**What the task asks**
Transcribe, word for word and with nothing extra, the line containing "Image resolution: width=266, height=2576." and each line that comes after it in the entries.

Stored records
++++++
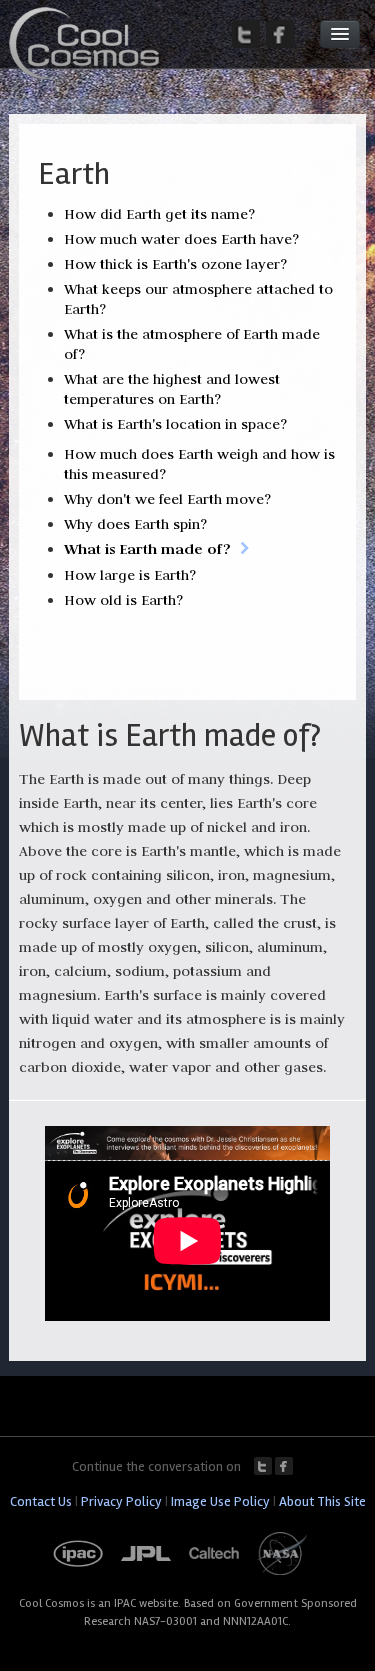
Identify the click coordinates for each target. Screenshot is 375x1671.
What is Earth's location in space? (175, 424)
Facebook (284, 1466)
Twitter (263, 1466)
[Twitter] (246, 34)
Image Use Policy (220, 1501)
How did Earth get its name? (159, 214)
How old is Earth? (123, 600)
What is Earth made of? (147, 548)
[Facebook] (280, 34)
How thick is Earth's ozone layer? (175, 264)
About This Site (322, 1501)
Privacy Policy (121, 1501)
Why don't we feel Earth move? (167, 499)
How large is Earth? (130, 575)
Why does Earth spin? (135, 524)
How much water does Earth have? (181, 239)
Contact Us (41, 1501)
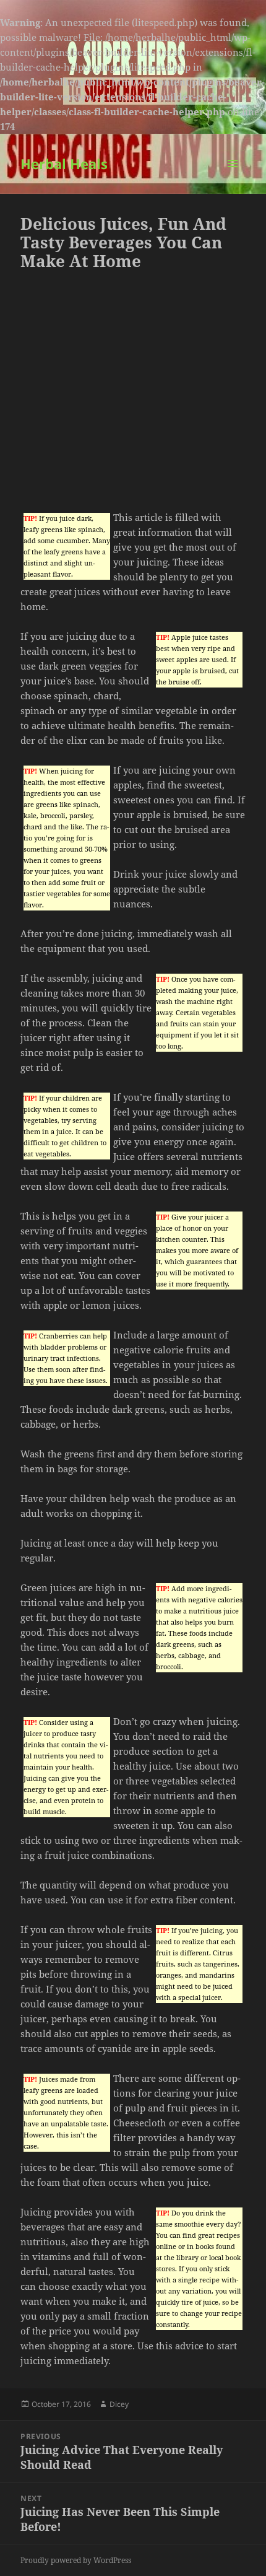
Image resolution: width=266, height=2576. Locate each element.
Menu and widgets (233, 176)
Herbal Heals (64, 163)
++++++
**Problem solution**
Image resolution: width=266, height=2576. Locate each element.
Menu and widgets (233, 176)
Herbal Heals (64, 163)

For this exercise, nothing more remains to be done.